Wenn Sie tatsächlich, die US-amerikanische Staatsbürgerschaft besitzt, dann darf sie visumfrei für eine Aufenthaltsdauer bis maximal 90 Tagen in das Bundesgebiet einreisen. Anschließen muss sie sich bei der Ausländerbehörde melden und eine Aufenthaltserlaubnis beantragen, sofern sie längerfristig in Deutschland leben möchte.

Antwort
von nurlinkehaende, 50

So viel zum Thema besseres Leben.

Kommt auf die Staatsangehörigkeit an. Wenn sie Deutsche ist, hat sie das Recht hierherzukommen (und ich darf dann finanzieren, dass sie dort ein besseres Leben hatte, so viel zum Thema Vollkasko-Leben in Deutschland).

Kommentar von Ashlynn ,

Sie hatte alles andere als ein besseres Leben. Und damals sind sehr viele geflüchtet. 

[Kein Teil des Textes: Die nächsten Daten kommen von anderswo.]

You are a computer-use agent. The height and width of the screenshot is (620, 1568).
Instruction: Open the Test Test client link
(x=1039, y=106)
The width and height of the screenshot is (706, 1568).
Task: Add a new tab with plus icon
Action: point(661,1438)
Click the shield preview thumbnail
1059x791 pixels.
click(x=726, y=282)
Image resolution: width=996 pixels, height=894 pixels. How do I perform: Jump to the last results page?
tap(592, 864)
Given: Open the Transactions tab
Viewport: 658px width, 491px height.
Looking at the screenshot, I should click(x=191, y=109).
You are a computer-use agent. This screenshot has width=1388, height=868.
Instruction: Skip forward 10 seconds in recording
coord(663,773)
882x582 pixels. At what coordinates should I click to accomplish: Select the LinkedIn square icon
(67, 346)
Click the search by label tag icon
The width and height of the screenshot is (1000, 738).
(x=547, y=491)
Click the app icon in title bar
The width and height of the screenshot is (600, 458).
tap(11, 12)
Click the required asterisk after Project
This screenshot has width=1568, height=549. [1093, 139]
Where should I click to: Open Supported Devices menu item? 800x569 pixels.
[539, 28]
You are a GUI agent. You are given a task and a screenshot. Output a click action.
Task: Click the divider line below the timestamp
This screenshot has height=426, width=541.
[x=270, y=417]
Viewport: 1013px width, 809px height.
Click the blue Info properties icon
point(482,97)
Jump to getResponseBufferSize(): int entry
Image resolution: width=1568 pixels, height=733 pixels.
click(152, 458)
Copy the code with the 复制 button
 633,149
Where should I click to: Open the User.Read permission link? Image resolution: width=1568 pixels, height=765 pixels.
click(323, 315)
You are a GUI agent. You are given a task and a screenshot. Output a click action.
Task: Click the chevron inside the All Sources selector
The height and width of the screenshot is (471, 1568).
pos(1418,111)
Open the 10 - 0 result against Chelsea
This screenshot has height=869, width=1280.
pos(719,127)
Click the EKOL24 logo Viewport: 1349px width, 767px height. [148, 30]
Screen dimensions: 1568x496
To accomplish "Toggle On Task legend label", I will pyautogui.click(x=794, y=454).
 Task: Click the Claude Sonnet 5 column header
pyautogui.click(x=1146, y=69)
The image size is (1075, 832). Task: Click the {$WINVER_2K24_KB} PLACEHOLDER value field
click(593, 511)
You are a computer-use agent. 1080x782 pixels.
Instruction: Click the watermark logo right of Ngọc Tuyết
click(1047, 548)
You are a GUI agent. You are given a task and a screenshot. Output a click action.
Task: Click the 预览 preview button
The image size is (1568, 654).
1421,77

Kommentar von nurlinkehaende ,

Vor 60 Jahren war es 1955. Wieso ist sie da geflüchtet? Und warum ist sie nicht gleich zurück gekommen, als es nicht besser wurde?

Vor 70-80 Jahren verstehe ich eine Flucht (und würde die Rückkehr auch unterstützen, da könnte man mal nachfragen ob die Staatsangehörigkeit nicht unfreiwillig aufgegeben wurde).

Kommentar von larry2010 ,

ich weiss ja nicht, ob sie politisch verfolgt war und deshalb deutschland verliess bzw. ihre eltern. da wäre es eine andere sache, aber wo man da hinwendet, weiss ich nicht. evtl. jüdische organisationen, die sollten da doch auskunft geben können.

Antwort
von CocoKiki2, 56

oh ja, in den usa ist es nicht ratsam alt oder krank zu werden. welche staatsbürgerschaft hat sie denn?

Kommentar von Ashlynn ,

Die amerikanische glaube ich. 

Kommentar von aetnastuermer ,

Mit Glauben kommt man nicht weiter. Es geht hauptsächlich um die Antwort zu der Frage: Besitzt sie noch die deutsche Staatsangehörigkeit oder nicht? Mein dringender Rat: Mit dem abgelaufenen deutschen Reisepass zum nächsten deutschen Konsulat in USA, um diese Frage zu klären. Erst danach kann man weiter recherchieren.